### Passage
────────────────────────────────────────
The Cradle, the Cross, and the Crown

By Pete Garcia

-December 24, 2019

First published December 1st, 2014. Updated December 2019

As we enjoy this Christmas Season, it is often fitting for Christian households and churches to focus on the first coming of Jesus Christ. In times past, and perhaps, not as much anymore, there used to be some common signs that we were in the season of our Lord’s birth.

The sight of manger scenes in town squares all across America, and also in front of churches from all denominations. Christmas cards bearing the Star or the three Wise men were passed amongst believers during this season. Preachers preached mostly from Matthew 1-2 or Luke 1, while churches held their annual cantatas and the sounds of “peace on earth, goodwill toward men” filled the ears of believers around the world. Bethlehem, Israel, once again becomes the focus of the world stage, as Christian’s flock to see the Church of the Nativity, which is currently being held hostage by the Palestinians.
────────────────────────────────────────
### Stated problem 1
Answer these questions from the article on the Christmas season:
(a) On what date was the article first published?
(b) Which Bible chapters did preachers mostly preach from during the season?
(c) Which church do Christians flock to see in Bethlehem?
### Stated problem 2
Extract every line of the entries for locating described items, copying each one word for word.
These entries have no connection to the article above.

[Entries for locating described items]
────────────────────────────────────────
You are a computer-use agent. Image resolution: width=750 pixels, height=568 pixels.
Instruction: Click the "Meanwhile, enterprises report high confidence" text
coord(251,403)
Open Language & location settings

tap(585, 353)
────────────────────────────────────────
### Exercise answer 1
(a) December 1st, 2014
(b) Matthew 1-2 or Luke 1
(c) The Church of the Nativity

### Exercise answer 2
You are a computer-use agent. Image resolution: width=750 pixels, height=568 pixels.
Instruction: Click the "Meanwhile, enterprises report high confidence" text
coord(251,403)
Open Language & location settings

tap(585, 353)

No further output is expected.